● PARTS OF THE EXERCISE
1. Reproduce the capital markets notes between "Structure of Projects" and "a cost-sharing agreement.", inclusive, switching "cost-sharing agreement" to "cost-sharing arrangement".
2. Please pick up the capital markets notes after their final line and continue them.

Session #4 (Last) with Ruth Evans

Capital Markets Team Overview

  • Role and Focus
    • Primarily focused on multifamily deals historically.
    • Recently transitioning to include build-to-rent deals, and starting to cover industrial projects.
    • Current focus regions include:
    • Denver
    • Salt Lake City
    • Phoenix
    • Florida
    • Charlotte
  • Expertise
    • Multifamily deals: High expertise
    • Industrial and build-to-rent deals: Proficiency is growing

Capital Markets Definition

  • Interpretation at different companies:
    • At Crescent: This involves securing money for projects through equity and debt.
  • Responsibilities of the Capital Markets Team:
    • Financial modeling for projects.
    • Leading deals through investment committee processes.
    • Serve as liaison between development teams and investment committees.

Structure of Projects

  • Typical Structure:
    • Most multifamily and industrial projects are typically structured with 40% equity and 60% debt.
    • Distribution of equity:
    • 20% from Crescent
    • 80% from an LP (Limited Partner) partner
  • Initial Steps:
    • Finding an equity partner first under a cost-sharing agreement.

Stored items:
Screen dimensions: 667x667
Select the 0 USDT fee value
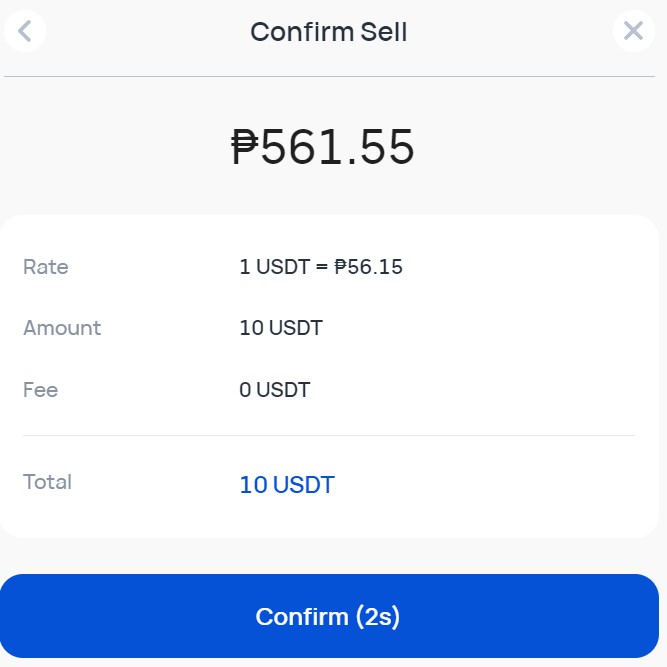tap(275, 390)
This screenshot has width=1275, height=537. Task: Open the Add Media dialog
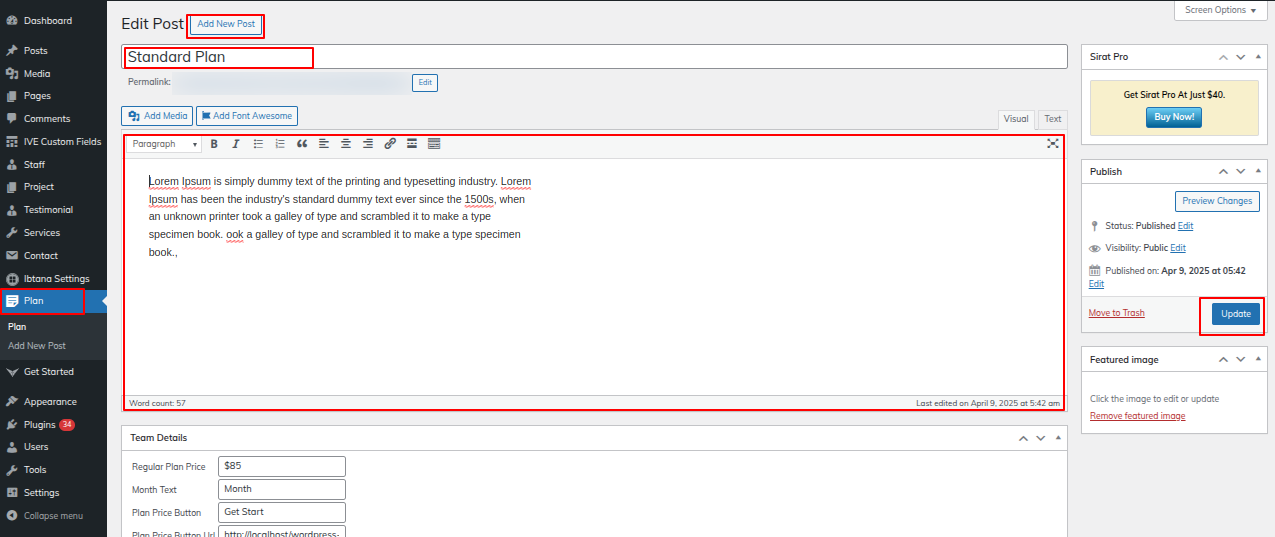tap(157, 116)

● TASK-BY-TASK RESULTS
1.
Structure of Projects

  • Typical Structure:
    • Most multifamily and industrial projects are typically structured with 40% equity and 60% debt.
    • Distribution of equity:
    • 20% from Crescent
    • 80% from an LP (Limited Partner) partner
  • Initial Steps:
    • Finding an equity partner first under a cost-sharing arrangement.

2.
    • Collaboration on the due diligence process until closing.
  • Ongoing Responsibilities:
    • Addressing issues needing additional funds during a project's life.
    • Involvement in disposition processes and broker interviews.

Diligence Process with Equity Partners

  • Process Overview:
    • Developers locate and underwrite potential sites.
    • Capital Markets assists in underwriting.
    • Letters of Intent (LOIs) are signed post investment committee approval.
  • Important Considerations:
    • Rezoning risk management is crucial.
    • Depending on projects, targeting 10 to 20 potential equity partners based on previous relationships and requirements.
  • Dealing with Term Sheets:
    • Historically easier to obtain, but recent market changes have made this process more challenging.
    • Partners share pursuit costs pre-development. Usually a 50/50 cost-sharing model.

Debt vs. Equity Processes

  • General Comparison:
    • Market dynamics often result in one being easier to secure than the other; currently, debt is more accessible than equity.
  • Team Structure:
    • Separate VPs for equity and debt, with associates and directors reporting to them. Team members work across both sides.
  • Debt Process Timing:
    • Occurs approximately three months prior to land closure and construction begins.
  • Documentation Requirements:
    • Heavy emphasis on loan documentation, surveys, and appraisals.
    • Short timelines involved in the debt process with significant relationship focus.

Key Terms in Term Sheets

  • Equity Partners:
    • Focus on capital contributions, distributions, governance, and exit rights.
    • Critical to have favorable waterfalls in financial structures and cost-overrun recovery.
    • Emphasis on minimizing partner approvals for operational autonomy.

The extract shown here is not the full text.